VDSP is designed to worked closely with Mac hardware and performed flawlessly using standard Mac audio ports. Any other audio card hardware that provides Sound Manager, DAE (Digidesign) or ASIO drivers will also work with VDSP. While high end TDM support is the province of SVPro and other more expensive packages, it is important to realize that VDSP fully supports 24-bit audio recording/processing so if you get high quality audio hardware and drivers it will take advantage of the improved sound conversion system. No other package at this price will do this. VDSP also works with supported OMS (Open MIDI System which configures the overall music production system) compliant synthesizer cards as well as the new crop of software based synths and samplers like the Bitheadz Retro and Unity products.
VDSP is nominally supported on a wide range of PowerPC Mac's, specifically 603's on up recommended, but the truth is that sequencing and audio together do take their toll on CPU usage so you really do need as fast a Mac as possible to take advantage of all the goodies. You can still use it on more modest rigs by limiting the audio tracks/effects and doing a bit of Extensions Manager editing. VDSP does not like virtual memory like most other audio products but the MIDI section will function under VM after the warning.

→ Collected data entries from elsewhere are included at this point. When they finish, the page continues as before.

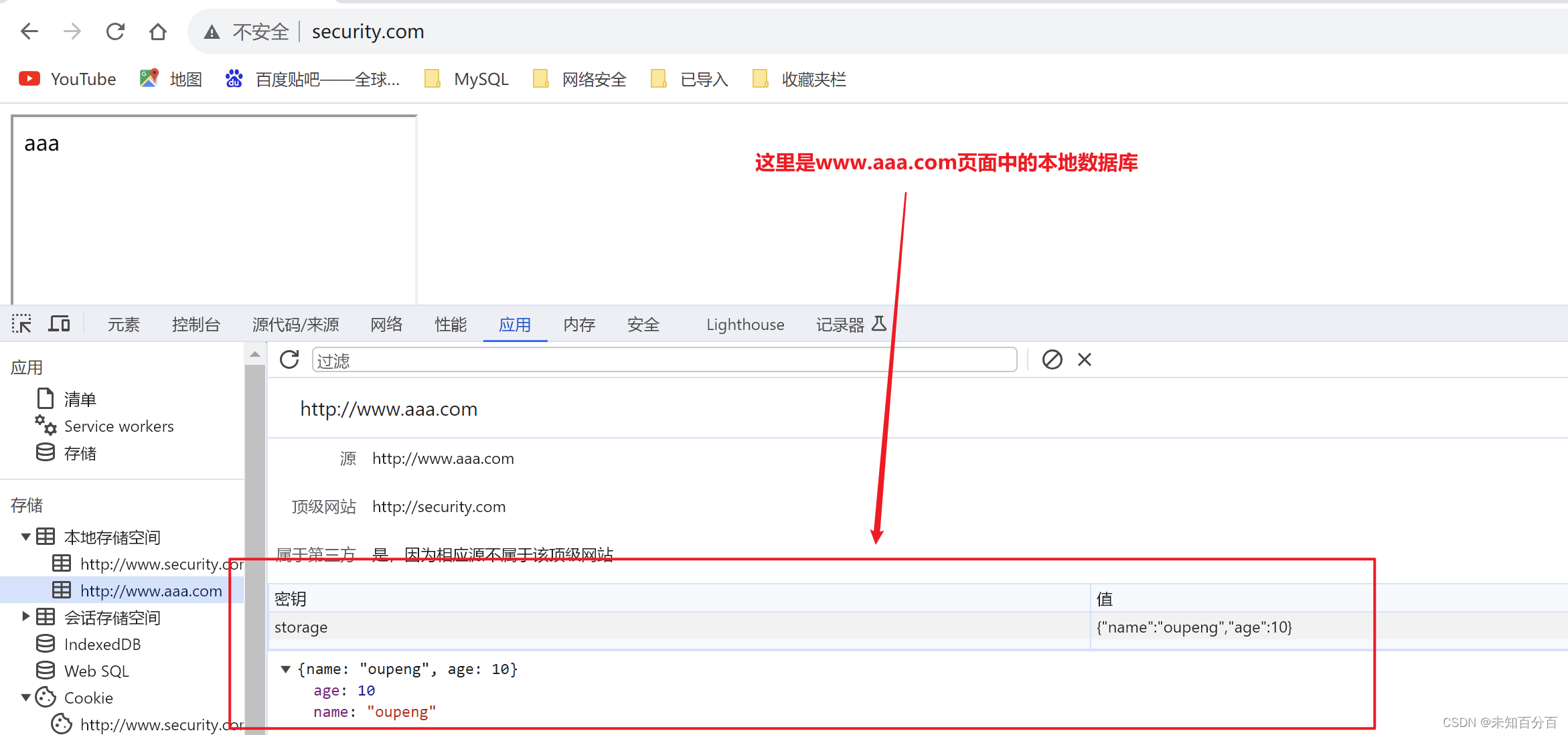Select http://www.aaa.com local storage item
This screenshot has width=1568, height=735.
coord(151,590)
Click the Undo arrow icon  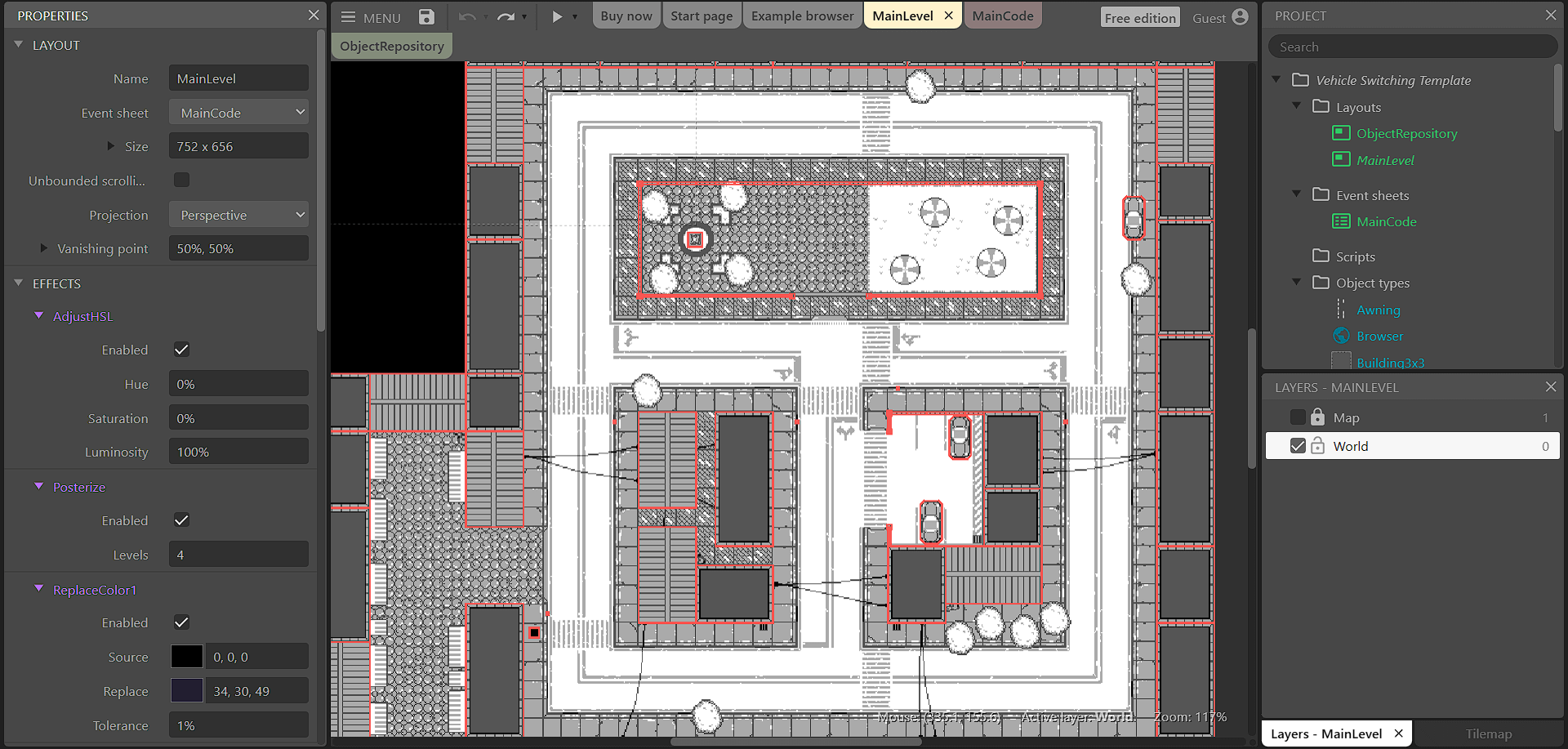point(466,16)
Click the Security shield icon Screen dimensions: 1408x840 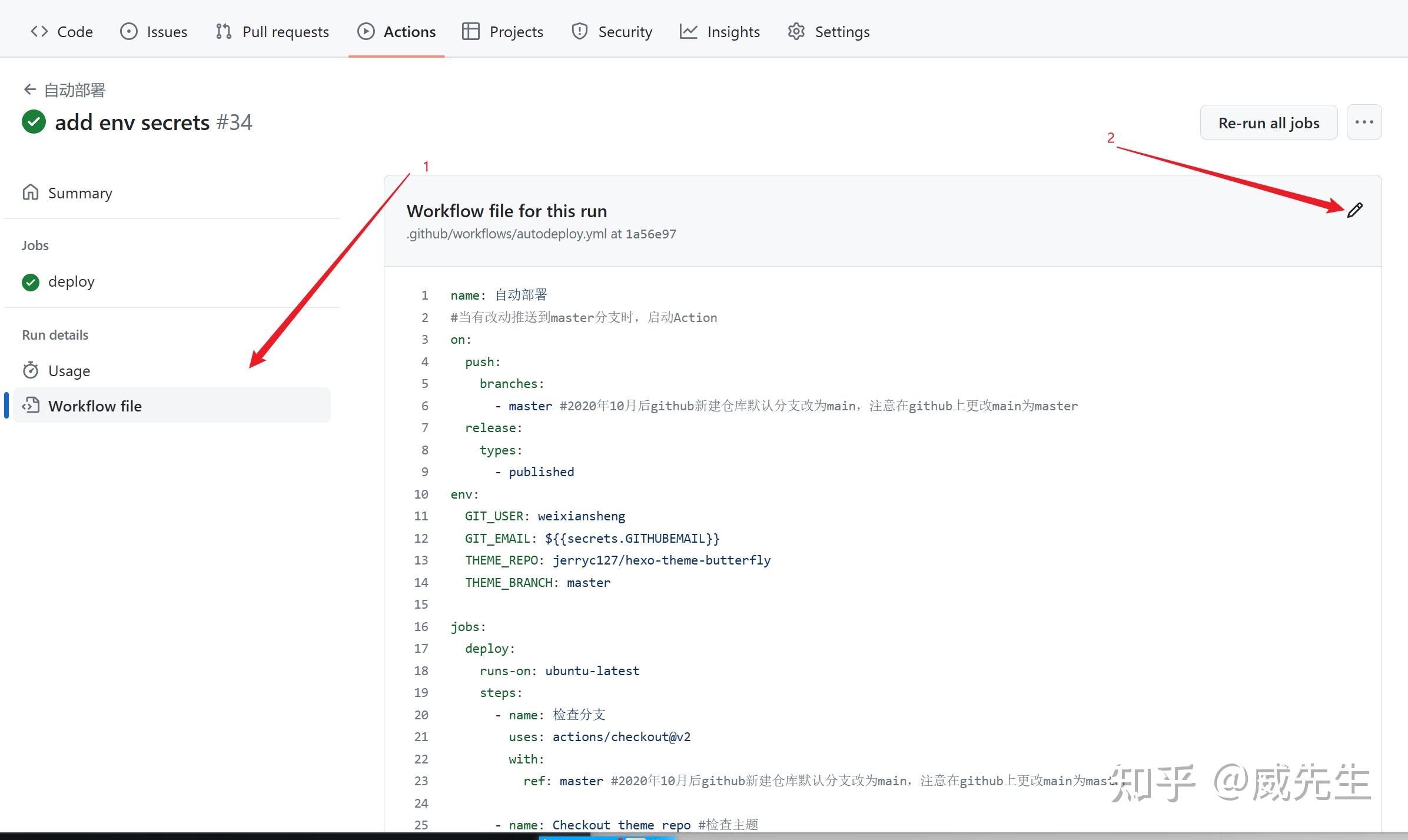click(579, 31)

VDSP shares a very comprehensive set of paper based reference manuals with SVPro, which are divided into four main books, not including the Start Up guide, of MIDI, audio, Galaxy and OMS. They are well written and augmented by a disk based tutorial. They are also PDF'ed if you like that format.
If there are any complaints to be made they mostly hover around copy protection which has finally been revised to allow floppy disk-less installs on iMac's and B&W G3's. The BIAS software has to be authorized separately. Why Mac users are forced to undergo these complications to the installation process while PC folks usually just copy is perplexing.
Vision DSP in many ways is the ideal package for the serious MIDI/audio recordist starting from scratch since its ease of use, combined with its vast set of usable features and added software makes up a great creative toolbox to create uncompromised music and sound effects at a reasonable cost.
Opcode, as of June 1st, has decided to make the Mac MIDI
buff an offer that is tough to pass up by dropping the cost of VDSP almost
in half and unbundling the paper documentation and third party tools. VDSP
can be downloaded for $59 minus paper docs and tech support. An addtional
$139 provides you with the full version which provides real manuals, one year of tech support, and the CD. That price is down from the previous price of $349. Given the high quality 24-bit
audio support, VDSP becomes very hard to ignore since now a Mac with VDSP is
the most cost effective and powerful MIDI/audio system around regardless of platform.